PatchSiren cyber security CVE debrief
CVE-2026-39449 IT Path Solutions CVE debrief
CVE-2026-39449 is a high severity Unauthenticated Cross Site Scripting (XSS) vulnerability in Contact Form to Any API plugin versions up to 3.0.3. The vulnerability has a CVSS score of 7.1 and was published on [cvePublishedAt](https://www.cve.org/CVERecord?id=CVE-2026-39449).
- Vendor
- IT Path Solutions
- Product
- Contact Form to Any API
- CVSS
- HIGH 7.1
- CISA KEV
- Not listed in stored evidence
- Original CVE published
- 2026-06-15
- Original CVE updated
- 2026-06-15
- Advisory published
- 2026-06-15
- Advisory updated
- 2026-06-15
Who should care
Administrators and users of Contact Form to Any API plugin versions up to 3.0.3 should be aware of this vulnerability and take necessary actions to mitigate it.
Technical summary
The vulnerability is caused by a lack of proper input validation and sanitization in the Contact Form to Any API plugin, allowing an unauthenticated attacker to inject malicious JavaScript code.
Defensive priority
High
Recommended defensive actions
- Update to a patched version of the plugin if available.
- Implement additional security measures such as input validation and sanitization.

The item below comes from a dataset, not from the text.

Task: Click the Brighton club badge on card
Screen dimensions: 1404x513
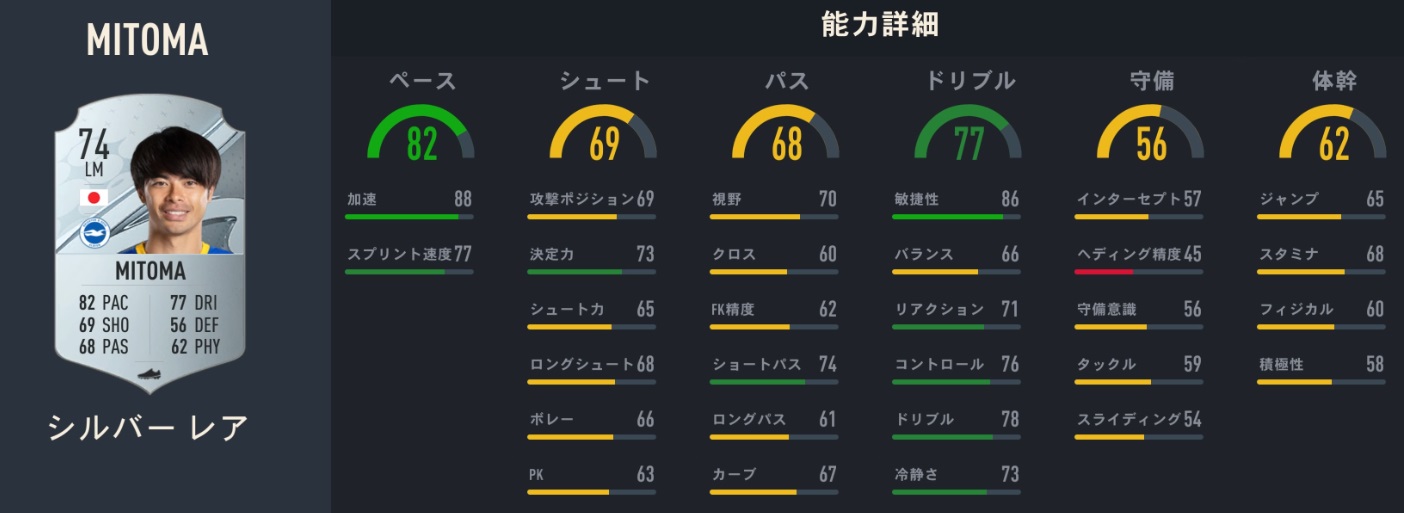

- Monitor for suspicious activity on the affected system.
Evidence notes
The vulnerability was reported by Patchstack and is tracked under [ref-4](https://patchstack.com/database/wordpress/plugin/contact-form-to-any-api/vulnerability/wordpress-contact-form-to-any-api-plugin-3-0-3-cross-site-scripting-xss-vulnerability?_s_id=cve).
Official resources
-
CVE-2026-39449 CVE record
CVE.org
-
CVE-2026-39449 NVD detail
NVD
-
Source item URL
nvd_modified
- Mitigation or vendor reference
CVE-2026-39449 was published on 2026-06-15T21:16:43.000Z and modified on 2026-06-15T21:24:32.790Z.